Dataset excerpts START
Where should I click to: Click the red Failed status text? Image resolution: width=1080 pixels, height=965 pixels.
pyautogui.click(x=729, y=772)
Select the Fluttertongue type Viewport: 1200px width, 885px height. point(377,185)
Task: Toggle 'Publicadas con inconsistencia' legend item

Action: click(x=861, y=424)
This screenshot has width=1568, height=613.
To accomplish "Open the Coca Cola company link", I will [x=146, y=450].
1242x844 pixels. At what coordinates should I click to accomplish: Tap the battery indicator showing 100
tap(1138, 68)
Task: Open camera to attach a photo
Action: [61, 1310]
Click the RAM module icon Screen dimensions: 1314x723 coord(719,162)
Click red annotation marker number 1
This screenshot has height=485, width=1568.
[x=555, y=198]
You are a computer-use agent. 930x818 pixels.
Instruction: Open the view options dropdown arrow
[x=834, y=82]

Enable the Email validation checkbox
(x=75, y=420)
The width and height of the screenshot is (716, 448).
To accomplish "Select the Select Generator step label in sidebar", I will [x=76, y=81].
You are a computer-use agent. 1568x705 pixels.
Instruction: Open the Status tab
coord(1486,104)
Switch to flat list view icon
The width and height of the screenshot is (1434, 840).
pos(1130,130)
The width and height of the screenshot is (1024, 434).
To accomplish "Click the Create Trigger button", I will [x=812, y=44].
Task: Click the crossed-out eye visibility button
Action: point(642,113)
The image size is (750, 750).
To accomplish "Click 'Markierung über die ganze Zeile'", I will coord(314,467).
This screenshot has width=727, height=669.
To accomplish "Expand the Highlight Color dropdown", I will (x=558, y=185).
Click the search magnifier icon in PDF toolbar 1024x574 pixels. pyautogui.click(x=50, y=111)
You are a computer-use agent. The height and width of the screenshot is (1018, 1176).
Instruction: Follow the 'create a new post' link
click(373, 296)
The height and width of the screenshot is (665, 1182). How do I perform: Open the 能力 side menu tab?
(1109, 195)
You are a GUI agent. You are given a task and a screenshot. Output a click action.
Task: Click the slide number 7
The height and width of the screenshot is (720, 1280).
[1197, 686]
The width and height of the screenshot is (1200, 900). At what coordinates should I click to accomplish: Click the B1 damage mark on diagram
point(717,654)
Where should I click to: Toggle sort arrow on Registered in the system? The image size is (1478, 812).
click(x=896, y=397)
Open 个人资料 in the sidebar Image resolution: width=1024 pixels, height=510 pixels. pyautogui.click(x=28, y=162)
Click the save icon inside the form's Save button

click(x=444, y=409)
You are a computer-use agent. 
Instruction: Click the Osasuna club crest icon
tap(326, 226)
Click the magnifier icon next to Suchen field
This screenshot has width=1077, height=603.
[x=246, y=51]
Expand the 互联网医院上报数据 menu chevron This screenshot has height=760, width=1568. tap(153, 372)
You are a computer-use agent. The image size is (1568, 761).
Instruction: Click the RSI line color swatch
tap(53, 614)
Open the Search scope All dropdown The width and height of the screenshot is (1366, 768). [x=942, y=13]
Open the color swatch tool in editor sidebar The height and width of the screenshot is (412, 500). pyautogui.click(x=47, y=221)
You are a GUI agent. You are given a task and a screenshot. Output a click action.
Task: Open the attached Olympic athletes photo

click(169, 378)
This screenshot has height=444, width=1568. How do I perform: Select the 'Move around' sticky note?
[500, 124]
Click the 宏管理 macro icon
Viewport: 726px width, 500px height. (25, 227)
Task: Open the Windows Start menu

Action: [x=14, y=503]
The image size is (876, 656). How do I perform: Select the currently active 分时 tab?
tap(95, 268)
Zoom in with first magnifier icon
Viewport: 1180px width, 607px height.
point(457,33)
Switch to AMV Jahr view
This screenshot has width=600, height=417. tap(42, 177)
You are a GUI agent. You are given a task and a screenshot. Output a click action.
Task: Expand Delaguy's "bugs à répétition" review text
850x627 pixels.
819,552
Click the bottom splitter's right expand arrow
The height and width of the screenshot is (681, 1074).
Dataset excerpts END
Task goal:
Retype the records above exactly, from their first line through the line that contains "You are a computer-use agent. 930x818 pixels.", and stop there.

Result of this task:
Where should I click to: Click the red Failed status text? Image resolution: width=1080 pixels, height=965 pixels.
pyautogui.click(x=729, y=772)
Select the Fluttertongue type Viewport: 1200px width, 885px height. point(377,185)
Task: Toggle 'Publicadas con inconsistencia' legend item

Action: click(x=861, y=424)
This screenshot has width=1568, height=613.
To accomplish "Open the Coca Cola company link", I will [x=146, y=450].
1242x844 pixels. At what coordinates should I click to accomplish: Tap the battery indicator showing 100
tap(1138, 68)
Task: Open camera to attach a photo
Action: [61, 1310]
Click the RAM module icon Screen dimensions: 1314x723 coord(719,162)
Click red annotation marker number 1
This screenshot has height=485, width=1568.
[x=555, y=198]
You are a computer-use agent. 930x818 pixels.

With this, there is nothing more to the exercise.